AIM OF THE EXERCISE – Copy out the text of every item below word for word, leaving out the pictures.

RECORDS SUPPLIED –
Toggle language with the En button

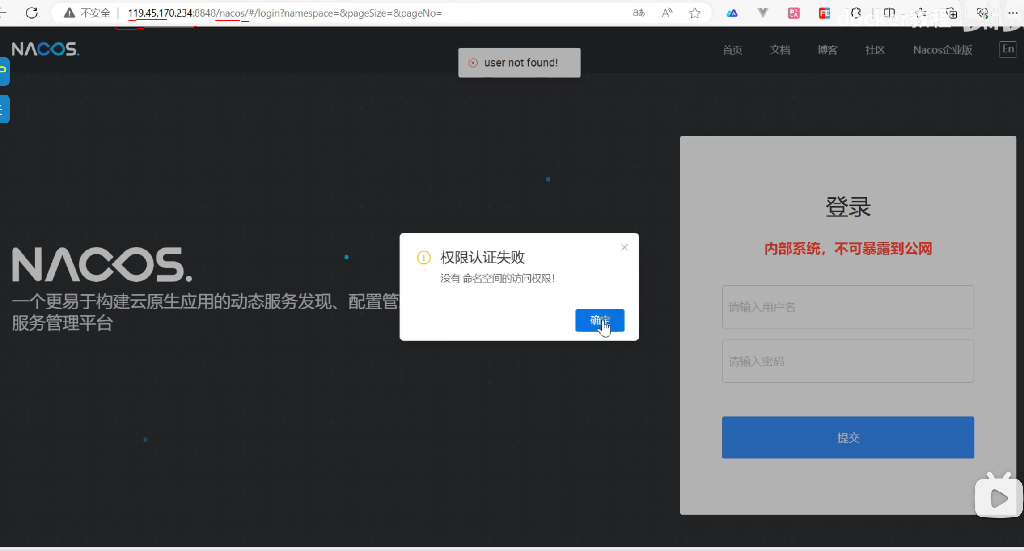click(x=1008, y=49)
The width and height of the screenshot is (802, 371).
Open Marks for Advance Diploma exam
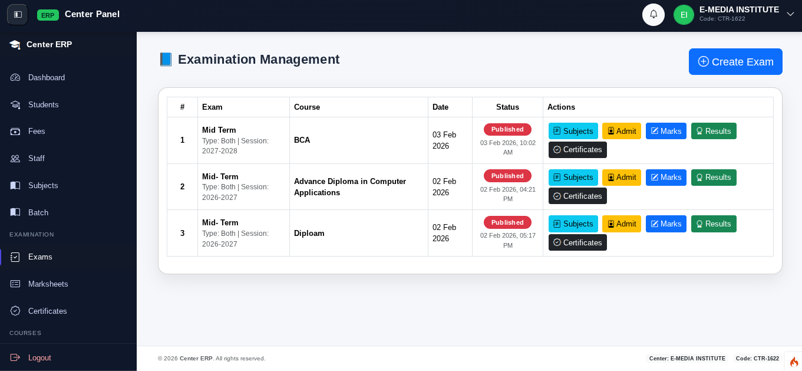[666, 178]
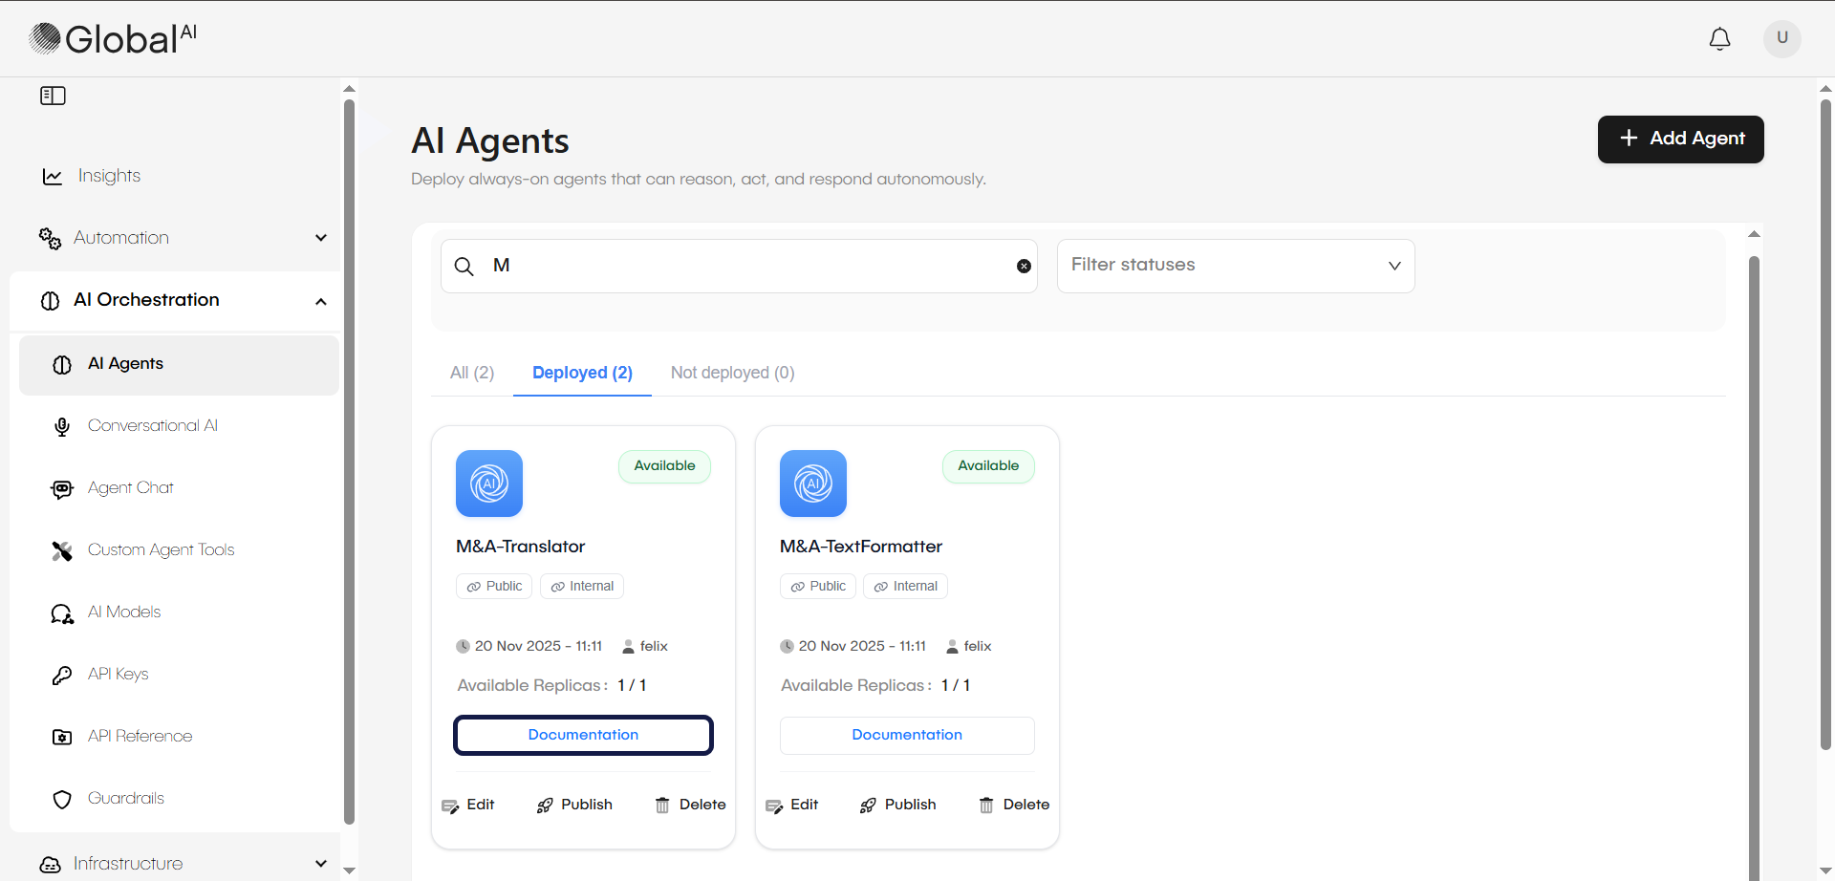This screenshot has height=881, width=1835.
Task: Expand the Infrastructure section
Action: click(320, 863)
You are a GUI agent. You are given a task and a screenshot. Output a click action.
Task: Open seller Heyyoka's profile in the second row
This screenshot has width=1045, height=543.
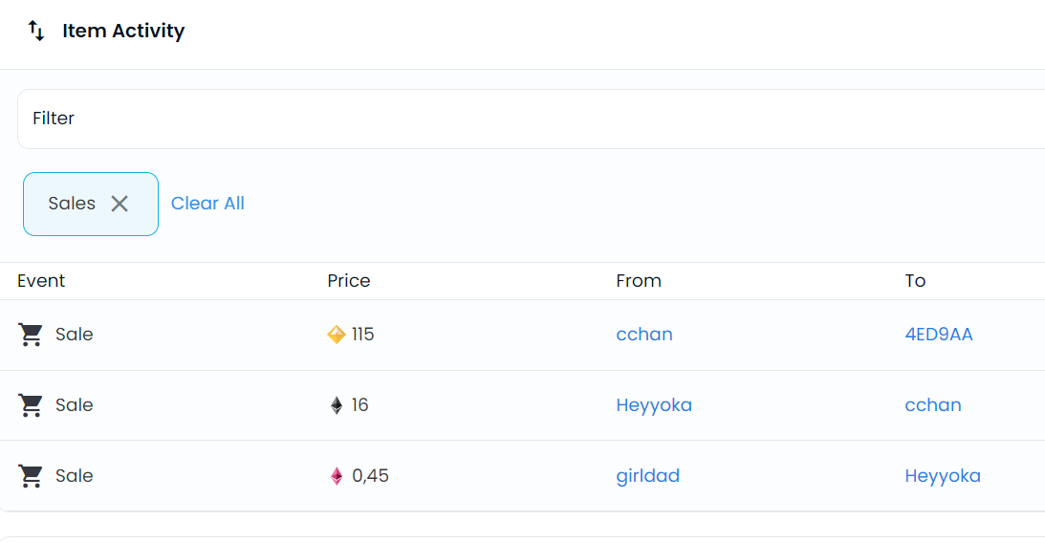[654, 405]
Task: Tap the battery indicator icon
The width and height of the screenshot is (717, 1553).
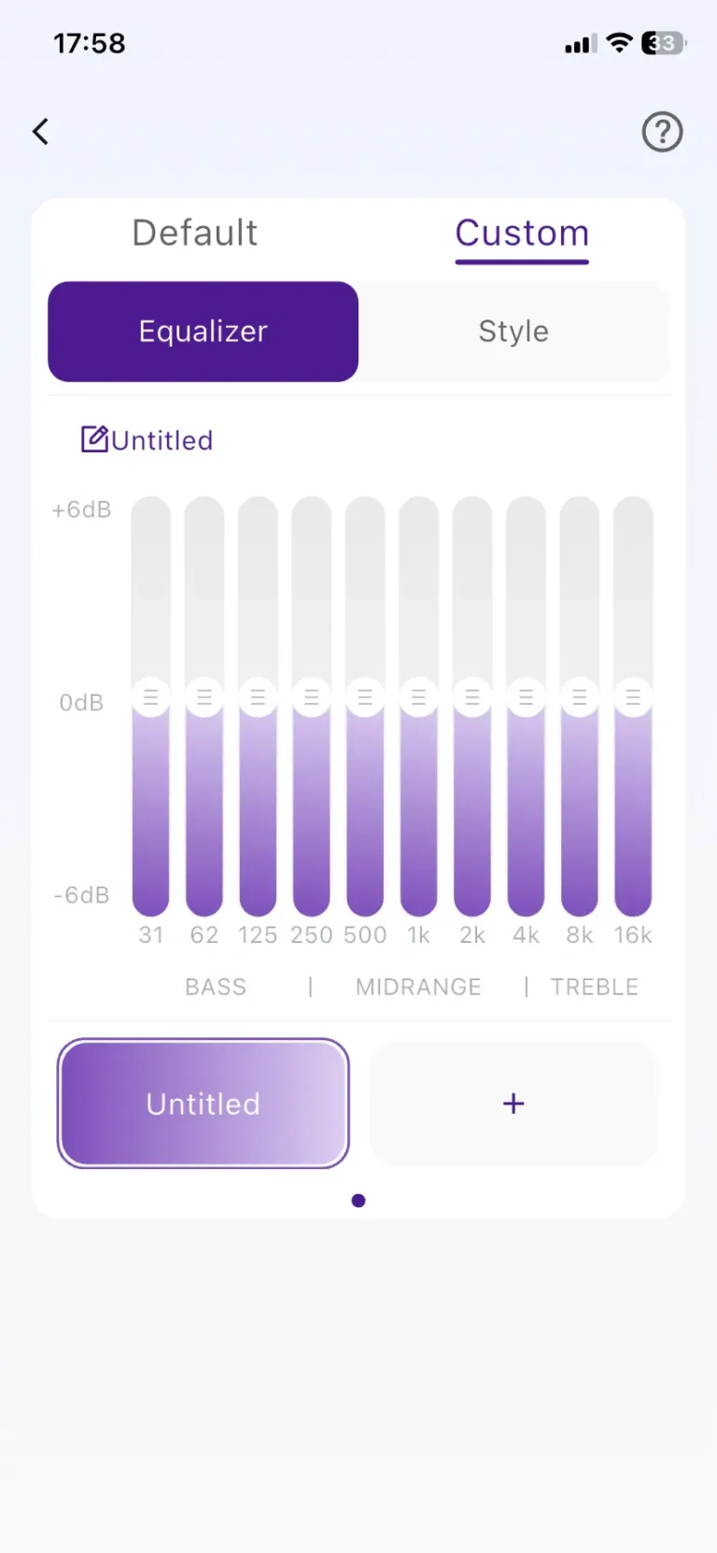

RESPONSE –
Toggle language with the En button

click(x=1008, y=49)
The width and height of the screenshot is (802, 371).
Open Marks for Advance Diploma exam
[666, 178]
This screenshot has height=881, width=1835.
Task: Expand the Infrastructure section
Action: click(320, 863)
You are a GUI agent. You are given a task and a screenshot. Output a click action.
Task: Open seller Heyyoka's profile in the second row
This screenshot has width=1045, height=543.
[654, 405]
Task: Tap the battery indicator icon
The width and height of the screenshot is (717, 1553).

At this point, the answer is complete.